You went to that restaurant because you like their regular menu. Now you’re forced to pick from the pre fixe menu, which, by the way, is very expensive.

Offer aphrodisiac foods

On any other night, ordering oysters just makes you a seafood lover. But ordering these on Valentine’s Day feels like you just took off your partner’s pants in front of your server.

Allow rose vendors

You look like a jerk if you turn down the vendor going from table to table selling roses. The restaurant could have saved you the humiliation or the $10 (those are the only two options) by not letting in the flower vendor in the first place.

Miscalculate reservations

On Valentine’s Day people like to drink alcohol and talk about their feelings.
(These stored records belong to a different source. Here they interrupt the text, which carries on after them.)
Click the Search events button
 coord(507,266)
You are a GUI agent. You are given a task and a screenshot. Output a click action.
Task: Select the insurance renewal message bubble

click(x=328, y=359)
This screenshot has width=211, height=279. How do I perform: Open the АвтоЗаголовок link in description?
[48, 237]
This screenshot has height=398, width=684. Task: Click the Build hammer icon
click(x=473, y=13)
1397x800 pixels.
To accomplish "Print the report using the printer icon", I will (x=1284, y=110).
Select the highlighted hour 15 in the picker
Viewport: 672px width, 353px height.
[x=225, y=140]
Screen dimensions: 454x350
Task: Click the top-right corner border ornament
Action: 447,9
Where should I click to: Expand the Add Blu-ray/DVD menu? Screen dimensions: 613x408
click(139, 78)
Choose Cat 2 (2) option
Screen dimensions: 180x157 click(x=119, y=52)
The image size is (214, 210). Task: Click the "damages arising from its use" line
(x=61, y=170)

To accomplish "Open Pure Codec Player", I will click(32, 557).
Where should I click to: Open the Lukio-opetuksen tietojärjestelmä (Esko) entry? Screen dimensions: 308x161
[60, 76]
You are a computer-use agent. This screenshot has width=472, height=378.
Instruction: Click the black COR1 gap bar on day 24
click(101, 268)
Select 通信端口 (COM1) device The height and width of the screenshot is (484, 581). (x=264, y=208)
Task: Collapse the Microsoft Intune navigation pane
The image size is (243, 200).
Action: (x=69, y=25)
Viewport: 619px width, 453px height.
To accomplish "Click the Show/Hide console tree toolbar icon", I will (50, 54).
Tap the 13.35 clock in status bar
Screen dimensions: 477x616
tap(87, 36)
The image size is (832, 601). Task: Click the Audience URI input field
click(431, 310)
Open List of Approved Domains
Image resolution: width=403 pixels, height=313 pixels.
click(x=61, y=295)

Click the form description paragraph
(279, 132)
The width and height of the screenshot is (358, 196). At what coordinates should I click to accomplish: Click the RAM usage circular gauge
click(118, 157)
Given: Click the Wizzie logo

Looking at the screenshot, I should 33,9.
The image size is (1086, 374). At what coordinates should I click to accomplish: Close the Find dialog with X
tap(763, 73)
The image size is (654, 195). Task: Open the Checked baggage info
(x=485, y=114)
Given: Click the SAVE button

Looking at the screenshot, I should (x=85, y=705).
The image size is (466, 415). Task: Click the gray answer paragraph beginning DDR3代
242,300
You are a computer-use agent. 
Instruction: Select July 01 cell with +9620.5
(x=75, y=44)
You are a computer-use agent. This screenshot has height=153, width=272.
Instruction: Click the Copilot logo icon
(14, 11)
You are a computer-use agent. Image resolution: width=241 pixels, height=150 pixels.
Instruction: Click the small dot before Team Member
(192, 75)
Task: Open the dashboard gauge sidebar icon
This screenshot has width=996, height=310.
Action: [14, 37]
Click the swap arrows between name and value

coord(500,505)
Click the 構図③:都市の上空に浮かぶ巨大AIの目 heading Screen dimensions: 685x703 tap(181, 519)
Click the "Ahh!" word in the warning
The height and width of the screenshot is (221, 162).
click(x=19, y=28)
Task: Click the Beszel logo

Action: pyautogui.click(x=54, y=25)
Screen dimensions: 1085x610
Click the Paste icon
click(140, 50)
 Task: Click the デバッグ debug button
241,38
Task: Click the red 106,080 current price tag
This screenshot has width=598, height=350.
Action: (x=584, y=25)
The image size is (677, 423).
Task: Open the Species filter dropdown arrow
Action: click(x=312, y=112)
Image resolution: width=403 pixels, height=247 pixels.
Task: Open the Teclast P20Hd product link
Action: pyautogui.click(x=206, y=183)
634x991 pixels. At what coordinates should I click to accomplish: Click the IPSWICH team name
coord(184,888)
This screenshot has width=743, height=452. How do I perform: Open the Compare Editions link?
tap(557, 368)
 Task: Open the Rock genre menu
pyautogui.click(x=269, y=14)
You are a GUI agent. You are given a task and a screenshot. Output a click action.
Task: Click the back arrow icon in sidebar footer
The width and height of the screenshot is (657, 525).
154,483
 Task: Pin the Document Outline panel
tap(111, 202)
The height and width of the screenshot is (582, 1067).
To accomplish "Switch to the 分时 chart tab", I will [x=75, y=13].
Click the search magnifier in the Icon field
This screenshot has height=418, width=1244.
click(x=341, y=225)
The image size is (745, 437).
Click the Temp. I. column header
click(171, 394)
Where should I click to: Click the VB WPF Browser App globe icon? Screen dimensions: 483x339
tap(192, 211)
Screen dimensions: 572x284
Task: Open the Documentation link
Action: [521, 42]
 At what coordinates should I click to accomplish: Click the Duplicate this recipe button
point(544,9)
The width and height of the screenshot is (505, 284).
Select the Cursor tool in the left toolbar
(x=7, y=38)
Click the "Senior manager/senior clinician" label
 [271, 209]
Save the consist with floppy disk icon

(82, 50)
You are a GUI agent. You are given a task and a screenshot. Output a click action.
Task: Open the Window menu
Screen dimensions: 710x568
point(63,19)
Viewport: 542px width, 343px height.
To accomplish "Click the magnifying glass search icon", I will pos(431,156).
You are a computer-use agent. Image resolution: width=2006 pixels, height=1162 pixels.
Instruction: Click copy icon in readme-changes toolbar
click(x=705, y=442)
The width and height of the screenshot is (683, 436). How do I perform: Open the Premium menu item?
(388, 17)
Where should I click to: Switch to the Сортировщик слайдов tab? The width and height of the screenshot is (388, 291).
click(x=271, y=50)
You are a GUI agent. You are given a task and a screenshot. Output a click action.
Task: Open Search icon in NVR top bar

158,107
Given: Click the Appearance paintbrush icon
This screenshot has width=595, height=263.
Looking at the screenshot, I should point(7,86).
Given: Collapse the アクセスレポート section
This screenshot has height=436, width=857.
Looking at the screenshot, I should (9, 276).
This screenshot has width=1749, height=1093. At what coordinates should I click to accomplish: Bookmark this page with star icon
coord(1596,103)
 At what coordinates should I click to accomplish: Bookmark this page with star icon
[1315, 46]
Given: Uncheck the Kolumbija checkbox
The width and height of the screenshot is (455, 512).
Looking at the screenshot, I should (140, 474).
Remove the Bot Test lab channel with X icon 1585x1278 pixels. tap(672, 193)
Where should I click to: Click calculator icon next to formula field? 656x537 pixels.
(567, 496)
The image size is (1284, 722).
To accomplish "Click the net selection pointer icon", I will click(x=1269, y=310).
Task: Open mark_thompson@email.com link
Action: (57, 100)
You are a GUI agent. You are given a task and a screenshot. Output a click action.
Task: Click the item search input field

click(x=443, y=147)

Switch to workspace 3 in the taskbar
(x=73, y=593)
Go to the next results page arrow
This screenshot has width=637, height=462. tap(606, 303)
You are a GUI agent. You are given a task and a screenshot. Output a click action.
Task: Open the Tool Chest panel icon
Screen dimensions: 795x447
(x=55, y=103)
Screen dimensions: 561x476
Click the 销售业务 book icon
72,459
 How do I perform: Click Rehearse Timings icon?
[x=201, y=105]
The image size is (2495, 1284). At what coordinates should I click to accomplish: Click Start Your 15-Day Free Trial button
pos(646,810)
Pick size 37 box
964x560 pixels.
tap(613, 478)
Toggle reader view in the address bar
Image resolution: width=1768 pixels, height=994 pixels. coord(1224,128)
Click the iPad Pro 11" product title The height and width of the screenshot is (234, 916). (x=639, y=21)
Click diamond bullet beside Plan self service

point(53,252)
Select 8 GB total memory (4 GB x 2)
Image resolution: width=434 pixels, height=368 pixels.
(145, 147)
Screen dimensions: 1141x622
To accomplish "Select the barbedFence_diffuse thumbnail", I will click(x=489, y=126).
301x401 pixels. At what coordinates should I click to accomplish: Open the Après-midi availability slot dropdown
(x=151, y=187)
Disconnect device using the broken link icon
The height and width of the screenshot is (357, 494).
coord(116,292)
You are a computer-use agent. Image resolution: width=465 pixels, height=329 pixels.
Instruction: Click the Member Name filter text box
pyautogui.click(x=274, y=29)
Either of these take a long time respectively, but combine them, and restaurants should allot at least two and a half hours to each table.

Turn down the lights

Boy it sure would be nice to be able to read the menu without leaning over the hot, melting candle.


Offer all shared plates

You’d sort of just like to have your own dish rather than compromise on something you both want (translation: what your date wants and you pretend to want to be nice.)

“Free” champagne

Oh, you mean an entrée that costs $20 more than usual because of the lowest quality champagne attached to it?


Schedule the non-single servers

Restaurants, order in outside help, call a catering company, figure it out in advance—do what you have to do so that your employees in relationships aren’t working on Valentine’s Day. The customers can feel their resentment.

Order moving music

One harp player sitting in one place is great. Even a small group of violinists who approach a table when beckoned is nice. But a musical group that moves around the restaurant the entire evening, serenading couples whether they asked for it or not, is a pain.

Over-pack the place

On Valentine’s Day restaurants should actually remove a good chunk of their usual tables to give couples more room. Nobody wants to be shoulder to shoulder with strangers on Valentine’s Day.

Put rose petals on the table

They get everywhere!


Serve heavy dishes

Oh great, the options tonight are a creamy soup, creamy pasta or a creamy fish sauce. There goes the sex for the night.

Play all love songs

The happy couples feel taunted, like they’re being forced to fit into some atmosphere being created, and the unhappy couples are painfully aware of how much those songs do not apply to them.

Decorate your plate

Now you just feel unappreciative if you don’t take five photos of your plate. Oh and God forbid that you actually dip your cake in the syrup shaped like a heart.

Have a photographer

Like the rose vendor, the photographer makes you feel like a jerk if you say no to their services, and they make you spend money you hadn’t planned on spending if you say yes.